Single by 1900Rugrat

from the album Porch 2 the Pent
- Released: September 13, 2024
- Recorded: 2024
- Genre: Hip-hop
- Length: 2:59
- Label: Remain Solid; 300;
- Songwriters: Miles Spiel; Mekhi Mobley; Markus Randle; Rodney Hill; William Roberts; Nayvadius Wilburn;
- Producer: Mobley

1900Rugrat singles chronology
| "Demure" (2024) | "One Take Freestyle" (2024) | "Mr. Get it Gone" (2024) |

Remix cover
- Cover art of the official remix featuring Kodak Black.

Kodak Black singles chronology
| "Miami with the Heat" (2024) | "One Take Freestyle (Remix)" (2025) | "Cluck" (2025) |

Music video
- "One Take Freestyle" on YouTube
- "One Take Freestyle Remix" on YouTube

= One Take Freestyle =

2024 single by 1900Rugrat

"One Take Freestyle" is a song by American rapper 1900Rugrat, released on September 13, 2024. Originally a freestyle to "U.O.E.N.O." by Rocko featuring Future and Rick Ross, it gained widespread recognition upon release and is considered his breakout hit. The song is also the lead single from his debut mixtape, Porch 2 The Pent (2025). An official remix featuring American rapper Kodak Black was released on January 23, 2025.

==Background==
In 2024, 1900Rugrat had been releasing freestyles on the video-sharing platform TikTok. They gradually gained traction, leading to him receiving calls from record labels. On September 8, 2024, 1900Rugrat released a freestyle to a chopped-up version of "U.O.E.N.O." titled "One Take". It particularly garnered significant attention, partly due to his heavy Florida drawl and wordplay, as well as him being white. Shortly after, he recorded the song in a booth. His verses mostly were unchanged, but he now landed on downbeats instead of skipping over them. The song was released to streaming services five days later in September, with cover art featuring a photo of himself on a high-rise apartment balcony. A music video for the song was released a couple weeks later. In October, 1900Rugrat performed the song on On the Radar Radio, helping the song receive further exposure. He signed a deal with Remain Solid and 300 and received co-signs from Kodak Black, Justin Bieber, Lil Uzi Vert and Drake. Los Angeles Dodgers player Mookie Betts started using "One Take Freestyle" as his walk-up song when walking to home plate at Dodger Stadium.
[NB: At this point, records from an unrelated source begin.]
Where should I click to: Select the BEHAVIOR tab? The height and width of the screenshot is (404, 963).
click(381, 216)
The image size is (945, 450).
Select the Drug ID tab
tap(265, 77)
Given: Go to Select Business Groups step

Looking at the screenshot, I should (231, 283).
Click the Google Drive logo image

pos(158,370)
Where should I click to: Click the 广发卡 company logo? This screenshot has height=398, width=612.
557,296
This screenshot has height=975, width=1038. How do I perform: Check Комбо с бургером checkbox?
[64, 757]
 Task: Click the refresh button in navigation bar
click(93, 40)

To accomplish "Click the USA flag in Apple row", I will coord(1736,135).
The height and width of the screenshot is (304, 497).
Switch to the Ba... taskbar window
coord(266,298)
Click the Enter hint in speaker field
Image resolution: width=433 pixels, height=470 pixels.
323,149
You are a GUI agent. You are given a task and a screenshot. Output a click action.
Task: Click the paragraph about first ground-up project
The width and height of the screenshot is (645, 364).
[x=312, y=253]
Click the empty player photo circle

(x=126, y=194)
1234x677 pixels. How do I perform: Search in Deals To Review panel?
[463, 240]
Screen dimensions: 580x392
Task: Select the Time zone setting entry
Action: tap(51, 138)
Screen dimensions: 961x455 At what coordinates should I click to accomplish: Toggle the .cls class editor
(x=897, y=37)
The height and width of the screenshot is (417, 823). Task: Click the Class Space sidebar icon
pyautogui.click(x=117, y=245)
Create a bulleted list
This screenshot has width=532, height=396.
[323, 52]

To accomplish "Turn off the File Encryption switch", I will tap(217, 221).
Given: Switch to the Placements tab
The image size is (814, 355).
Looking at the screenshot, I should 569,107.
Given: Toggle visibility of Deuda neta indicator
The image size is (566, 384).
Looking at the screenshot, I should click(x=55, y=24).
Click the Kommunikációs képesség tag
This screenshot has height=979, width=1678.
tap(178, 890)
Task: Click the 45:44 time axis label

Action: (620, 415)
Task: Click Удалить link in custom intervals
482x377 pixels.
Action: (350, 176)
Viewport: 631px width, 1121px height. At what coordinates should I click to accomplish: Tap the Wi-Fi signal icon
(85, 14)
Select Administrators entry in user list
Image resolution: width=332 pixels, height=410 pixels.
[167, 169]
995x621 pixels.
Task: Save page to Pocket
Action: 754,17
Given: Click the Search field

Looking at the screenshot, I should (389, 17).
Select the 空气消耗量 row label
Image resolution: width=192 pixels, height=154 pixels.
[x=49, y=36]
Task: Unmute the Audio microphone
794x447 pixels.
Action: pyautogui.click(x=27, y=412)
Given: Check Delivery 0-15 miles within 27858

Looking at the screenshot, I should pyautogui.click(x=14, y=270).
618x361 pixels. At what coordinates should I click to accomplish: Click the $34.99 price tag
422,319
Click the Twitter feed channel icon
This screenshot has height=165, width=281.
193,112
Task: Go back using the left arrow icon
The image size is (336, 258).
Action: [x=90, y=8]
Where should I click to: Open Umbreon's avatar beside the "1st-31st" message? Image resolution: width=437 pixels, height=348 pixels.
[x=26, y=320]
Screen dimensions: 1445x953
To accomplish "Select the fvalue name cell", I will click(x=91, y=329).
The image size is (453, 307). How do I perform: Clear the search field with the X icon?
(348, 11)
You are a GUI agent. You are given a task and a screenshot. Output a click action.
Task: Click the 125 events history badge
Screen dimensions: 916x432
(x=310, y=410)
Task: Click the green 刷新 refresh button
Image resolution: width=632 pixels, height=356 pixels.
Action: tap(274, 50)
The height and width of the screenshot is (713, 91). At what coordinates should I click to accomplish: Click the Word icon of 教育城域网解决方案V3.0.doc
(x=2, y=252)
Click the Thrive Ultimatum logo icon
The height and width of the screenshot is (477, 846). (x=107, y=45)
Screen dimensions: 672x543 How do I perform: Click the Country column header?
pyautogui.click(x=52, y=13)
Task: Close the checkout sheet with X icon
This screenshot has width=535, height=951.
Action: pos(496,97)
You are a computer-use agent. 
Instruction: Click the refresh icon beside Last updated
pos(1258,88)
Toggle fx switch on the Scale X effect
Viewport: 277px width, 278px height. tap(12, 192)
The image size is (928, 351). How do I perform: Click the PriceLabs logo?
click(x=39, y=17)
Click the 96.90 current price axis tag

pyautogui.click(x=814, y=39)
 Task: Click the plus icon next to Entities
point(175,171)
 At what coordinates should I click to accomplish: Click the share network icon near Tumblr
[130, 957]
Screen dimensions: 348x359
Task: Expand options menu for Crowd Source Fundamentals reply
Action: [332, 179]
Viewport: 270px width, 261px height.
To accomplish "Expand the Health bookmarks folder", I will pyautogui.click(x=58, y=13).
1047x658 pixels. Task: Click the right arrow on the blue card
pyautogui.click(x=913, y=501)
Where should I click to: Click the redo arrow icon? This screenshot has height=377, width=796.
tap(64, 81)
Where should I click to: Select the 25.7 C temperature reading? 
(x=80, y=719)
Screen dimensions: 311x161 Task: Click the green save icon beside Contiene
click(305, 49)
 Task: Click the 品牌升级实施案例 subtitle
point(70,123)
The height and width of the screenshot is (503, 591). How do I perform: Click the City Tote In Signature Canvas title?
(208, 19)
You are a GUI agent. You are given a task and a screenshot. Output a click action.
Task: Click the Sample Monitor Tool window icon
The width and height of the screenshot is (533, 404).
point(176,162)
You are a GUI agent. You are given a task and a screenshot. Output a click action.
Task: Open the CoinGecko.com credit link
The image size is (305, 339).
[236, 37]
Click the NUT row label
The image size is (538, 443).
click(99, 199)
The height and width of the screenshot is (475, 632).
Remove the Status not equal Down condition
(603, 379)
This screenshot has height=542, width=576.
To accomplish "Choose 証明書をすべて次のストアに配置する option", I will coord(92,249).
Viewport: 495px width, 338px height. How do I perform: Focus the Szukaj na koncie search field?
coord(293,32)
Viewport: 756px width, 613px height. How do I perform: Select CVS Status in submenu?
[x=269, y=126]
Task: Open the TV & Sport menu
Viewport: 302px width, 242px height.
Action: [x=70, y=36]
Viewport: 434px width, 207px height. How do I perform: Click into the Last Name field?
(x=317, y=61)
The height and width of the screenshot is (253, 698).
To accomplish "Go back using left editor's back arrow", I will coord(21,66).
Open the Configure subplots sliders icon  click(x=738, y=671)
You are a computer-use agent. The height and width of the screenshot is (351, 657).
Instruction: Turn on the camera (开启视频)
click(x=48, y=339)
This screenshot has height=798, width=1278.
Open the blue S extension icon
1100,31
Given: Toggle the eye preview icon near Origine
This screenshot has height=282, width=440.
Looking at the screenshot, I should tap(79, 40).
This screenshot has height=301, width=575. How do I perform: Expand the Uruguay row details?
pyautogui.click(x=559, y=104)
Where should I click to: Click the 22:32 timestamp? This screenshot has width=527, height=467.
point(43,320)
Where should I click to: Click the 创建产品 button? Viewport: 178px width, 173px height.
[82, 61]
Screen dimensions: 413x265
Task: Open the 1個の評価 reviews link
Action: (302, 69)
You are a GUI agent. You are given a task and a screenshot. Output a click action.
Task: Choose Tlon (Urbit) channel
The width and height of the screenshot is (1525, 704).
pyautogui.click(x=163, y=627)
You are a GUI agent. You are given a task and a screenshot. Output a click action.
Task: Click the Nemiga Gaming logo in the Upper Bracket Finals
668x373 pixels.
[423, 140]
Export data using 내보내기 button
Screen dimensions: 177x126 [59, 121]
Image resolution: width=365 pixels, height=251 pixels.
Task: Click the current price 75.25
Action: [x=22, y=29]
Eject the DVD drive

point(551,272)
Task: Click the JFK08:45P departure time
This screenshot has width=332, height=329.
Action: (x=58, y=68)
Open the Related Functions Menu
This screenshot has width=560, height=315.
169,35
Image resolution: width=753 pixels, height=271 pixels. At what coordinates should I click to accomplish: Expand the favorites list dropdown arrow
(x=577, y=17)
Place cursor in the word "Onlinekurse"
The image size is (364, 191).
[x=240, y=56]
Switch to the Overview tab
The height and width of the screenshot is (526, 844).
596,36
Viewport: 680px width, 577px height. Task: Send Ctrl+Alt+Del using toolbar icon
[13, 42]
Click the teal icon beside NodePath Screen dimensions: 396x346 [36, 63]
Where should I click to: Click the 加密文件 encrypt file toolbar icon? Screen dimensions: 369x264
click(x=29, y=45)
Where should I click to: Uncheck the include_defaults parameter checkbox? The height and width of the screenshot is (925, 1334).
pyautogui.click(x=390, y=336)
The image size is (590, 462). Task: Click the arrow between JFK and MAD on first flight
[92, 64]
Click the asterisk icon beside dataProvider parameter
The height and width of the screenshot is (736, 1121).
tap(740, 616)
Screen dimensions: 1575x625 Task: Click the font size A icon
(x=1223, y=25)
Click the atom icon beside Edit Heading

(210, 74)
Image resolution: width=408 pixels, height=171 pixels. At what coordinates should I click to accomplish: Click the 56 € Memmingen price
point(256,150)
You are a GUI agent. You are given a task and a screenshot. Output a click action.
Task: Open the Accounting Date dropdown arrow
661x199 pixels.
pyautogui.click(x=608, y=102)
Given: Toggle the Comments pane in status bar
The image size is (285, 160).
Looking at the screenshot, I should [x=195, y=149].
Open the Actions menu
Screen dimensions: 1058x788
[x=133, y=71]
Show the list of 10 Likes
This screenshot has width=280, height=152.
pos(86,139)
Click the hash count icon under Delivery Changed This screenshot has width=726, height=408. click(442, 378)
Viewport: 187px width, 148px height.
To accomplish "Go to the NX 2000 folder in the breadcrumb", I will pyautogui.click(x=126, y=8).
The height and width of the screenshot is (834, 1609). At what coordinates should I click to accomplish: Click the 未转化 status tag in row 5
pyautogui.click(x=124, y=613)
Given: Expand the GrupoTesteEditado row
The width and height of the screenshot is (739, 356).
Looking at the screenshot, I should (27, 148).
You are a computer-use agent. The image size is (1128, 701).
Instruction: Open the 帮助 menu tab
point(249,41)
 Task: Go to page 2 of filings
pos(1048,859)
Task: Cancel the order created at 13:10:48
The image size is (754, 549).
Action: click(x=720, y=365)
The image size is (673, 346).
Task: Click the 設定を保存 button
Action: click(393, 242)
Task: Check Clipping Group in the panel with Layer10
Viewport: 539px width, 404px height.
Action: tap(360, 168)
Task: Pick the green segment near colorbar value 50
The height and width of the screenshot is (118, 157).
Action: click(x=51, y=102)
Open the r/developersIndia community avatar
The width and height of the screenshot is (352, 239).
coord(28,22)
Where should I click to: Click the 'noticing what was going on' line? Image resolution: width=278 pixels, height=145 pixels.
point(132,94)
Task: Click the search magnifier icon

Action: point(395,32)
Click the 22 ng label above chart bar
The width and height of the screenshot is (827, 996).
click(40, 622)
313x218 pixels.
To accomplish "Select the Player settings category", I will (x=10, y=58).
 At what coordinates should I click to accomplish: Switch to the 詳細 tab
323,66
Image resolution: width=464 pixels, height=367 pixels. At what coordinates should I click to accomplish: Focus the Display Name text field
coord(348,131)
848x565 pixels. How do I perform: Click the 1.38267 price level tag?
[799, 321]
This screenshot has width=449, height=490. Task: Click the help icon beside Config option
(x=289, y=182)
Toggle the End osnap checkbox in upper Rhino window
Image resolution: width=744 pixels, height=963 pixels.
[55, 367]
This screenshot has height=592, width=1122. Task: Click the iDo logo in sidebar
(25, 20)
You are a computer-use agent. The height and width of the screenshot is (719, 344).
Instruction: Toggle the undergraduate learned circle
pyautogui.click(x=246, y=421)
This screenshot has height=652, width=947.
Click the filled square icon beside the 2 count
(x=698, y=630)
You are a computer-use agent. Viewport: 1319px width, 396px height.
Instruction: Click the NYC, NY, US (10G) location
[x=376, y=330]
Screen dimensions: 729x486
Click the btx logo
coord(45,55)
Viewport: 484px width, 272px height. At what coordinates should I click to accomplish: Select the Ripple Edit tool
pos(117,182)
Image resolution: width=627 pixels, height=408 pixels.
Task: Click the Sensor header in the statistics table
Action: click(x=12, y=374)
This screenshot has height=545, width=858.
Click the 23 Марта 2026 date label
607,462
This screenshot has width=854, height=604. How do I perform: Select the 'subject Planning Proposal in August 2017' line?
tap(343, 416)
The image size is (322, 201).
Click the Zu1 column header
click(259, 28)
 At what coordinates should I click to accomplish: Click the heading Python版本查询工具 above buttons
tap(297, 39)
1900Rugrat addresses being a white rapper in the opening line of the song: "Cracker got an AR like he shootin' schools up". In regard to these lyrics, 1900Rugrat told Complex: The first bar... pushed the boundaries a little bit. People hear that, and I feel like a lot of people are scared to laugh sometimes. Everybody's so scared with the way the world is now, so I just kind of poke fun at the world a little bit."

==Critical reception==
Zachary Horvath of HotNewHipHop commented: "When you're evaluating a fresh talent, you want to see if you can spot a standout feature about them. For 1900Rugrat it's his blunt and quotable bars. In a way, he reminds of KOSHER due to the ability to be so absurd. However, where 1900 differs is in his curb-stomping delivery. His most viral track, 'One Take Freestyle,' is chockful of egregious and unapologetic comparisons. It's part of the reason it's racked up over 50 million streams across all streaming platforms according to a press release."

==Remix==
An official remix of the song was released on January 23, 2025. It features Kodak Black, who dismisses allegations of colorism and reflects on growing from his past experiences.

==Certifications==

| Region | Certification | Certified units/sales |
| United States (RIAA) | Gold | 500,000^{‡} |
^{‡} Sales+streaming figures based on certification alone.